▸ **Work order**:
Stopping at the line that holds "Click the Scott", repeat the lines below exactly, starting from the very first and including that final line.

___ Data for this task ___

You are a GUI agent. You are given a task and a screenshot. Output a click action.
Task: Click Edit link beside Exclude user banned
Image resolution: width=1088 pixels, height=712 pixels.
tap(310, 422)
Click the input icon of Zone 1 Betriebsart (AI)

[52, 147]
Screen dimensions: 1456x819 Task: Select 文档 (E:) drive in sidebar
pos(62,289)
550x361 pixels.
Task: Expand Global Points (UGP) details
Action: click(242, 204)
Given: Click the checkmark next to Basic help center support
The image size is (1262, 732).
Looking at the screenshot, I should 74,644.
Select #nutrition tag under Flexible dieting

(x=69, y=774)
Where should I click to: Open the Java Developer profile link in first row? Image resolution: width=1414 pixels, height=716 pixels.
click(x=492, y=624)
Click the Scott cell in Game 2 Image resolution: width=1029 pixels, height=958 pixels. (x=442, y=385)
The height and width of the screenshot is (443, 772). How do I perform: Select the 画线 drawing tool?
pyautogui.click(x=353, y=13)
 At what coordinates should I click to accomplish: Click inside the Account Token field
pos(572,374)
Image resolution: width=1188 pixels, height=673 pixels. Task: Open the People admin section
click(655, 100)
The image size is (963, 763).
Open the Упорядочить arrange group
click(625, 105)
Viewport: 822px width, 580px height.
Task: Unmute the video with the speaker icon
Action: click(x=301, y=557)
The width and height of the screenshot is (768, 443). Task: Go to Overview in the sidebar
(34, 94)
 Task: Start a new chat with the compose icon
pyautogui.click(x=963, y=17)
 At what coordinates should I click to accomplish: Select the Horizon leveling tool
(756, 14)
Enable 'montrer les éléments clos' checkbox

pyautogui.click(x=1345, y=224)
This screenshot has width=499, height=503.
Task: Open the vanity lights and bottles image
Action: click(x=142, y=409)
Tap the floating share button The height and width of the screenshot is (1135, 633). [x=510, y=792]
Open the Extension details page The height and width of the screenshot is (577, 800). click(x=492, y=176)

___

▸ **Task answer**:
You are a GUI agent. You are given a task and a screenshot. Output a click action.
Task: Click Edit link beside Exclude user banned
Image resolution: width=1088 pixels, height=712 pixels.
tap(310, 422)
Click the input icon of Zone 1 Betriebsart (AI)

[52, 147]
Screen dimensions: 1456x819 Task: Select 文档 (E:) drive in sidebar
pos(62,289)
550x361 pixels.
Task: Expand Global Points (UGP) details
Action: click(242, 204)
Given: Click the checkmark next to Basic help center support
The image size is (1262, 732).
Looking at the screenshot, I should 74,644.
Select #nutrition tag under Flexible dieting

(x=69, y=774)
Where should I click to: Open the Java Developer profile link in first row? Image resolution: width=1414 pixels, height=716 pixels.
click(x=492, y=624)
Click the Scott cell in Game 2 Image resolution: width=1029 pixels, height=958 pixels. (x=442, y=385)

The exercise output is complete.